Exercise: Return only that part of the material below which starts with the line containing "Screen dimensions: 536x396" and goes on through the line containing "You are a computer-use agent. Image", restated exactly.

<<<<

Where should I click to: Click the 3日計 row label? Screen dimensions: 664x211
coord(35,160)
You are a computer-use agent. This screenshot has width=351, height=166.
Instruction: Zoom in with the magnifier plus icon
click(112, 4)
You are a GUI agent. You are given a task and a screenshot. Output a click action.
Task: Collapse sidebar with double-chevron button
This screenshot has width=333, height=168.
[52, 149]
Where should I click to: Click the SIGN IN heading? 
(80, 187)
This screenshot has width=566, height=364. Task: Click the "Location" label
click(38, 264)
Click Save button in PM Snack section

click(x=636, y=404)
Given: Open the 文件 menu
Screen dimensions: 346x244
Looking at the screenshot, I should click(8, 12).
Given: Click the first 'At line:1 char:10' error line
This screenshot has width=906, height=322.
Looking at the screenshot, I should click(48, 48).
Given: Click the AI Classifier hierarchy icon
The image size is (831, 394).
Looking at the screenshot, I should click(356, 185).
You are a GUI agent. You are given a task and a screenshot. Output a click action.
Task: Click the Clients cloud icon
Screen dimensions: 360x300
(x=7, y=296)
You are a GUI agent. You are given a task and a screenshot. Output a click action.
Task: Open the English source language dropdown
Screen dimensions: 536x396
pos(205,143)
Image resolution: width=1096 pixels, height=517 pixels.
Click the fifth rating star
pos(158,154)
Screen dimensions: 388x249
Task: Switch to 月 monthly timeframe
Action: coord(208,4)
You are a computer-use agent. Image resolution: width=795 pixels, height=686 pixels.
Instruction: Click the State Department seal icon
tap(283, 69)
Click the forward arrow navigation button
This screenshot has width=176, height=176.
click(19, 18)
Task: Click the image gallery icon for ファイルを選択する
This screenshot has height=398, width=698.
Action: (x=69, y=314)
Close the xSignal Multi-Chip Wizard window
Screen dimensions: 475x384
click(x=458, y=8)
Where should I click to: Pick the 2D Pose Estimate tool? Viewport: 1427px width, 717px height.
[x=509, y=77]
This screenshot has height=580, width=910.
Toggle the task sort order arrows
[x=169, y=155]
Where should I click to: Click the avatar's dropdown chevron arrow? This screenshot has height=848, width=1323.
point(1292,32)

>>>>

Completed exercise:
Screen dimensions: 536x396
pos(205,143)
Image resolution: width=1096 pixels, height=517 pixels.
Click the fifth rating star
pos(158,154)
Screen dimensions: 388x249
Task: Switch to 月 monthly timeframe
Action: coord(208,4)
You are a computer-use agent. Image resolution: width=795 pixels, height=686 pixels.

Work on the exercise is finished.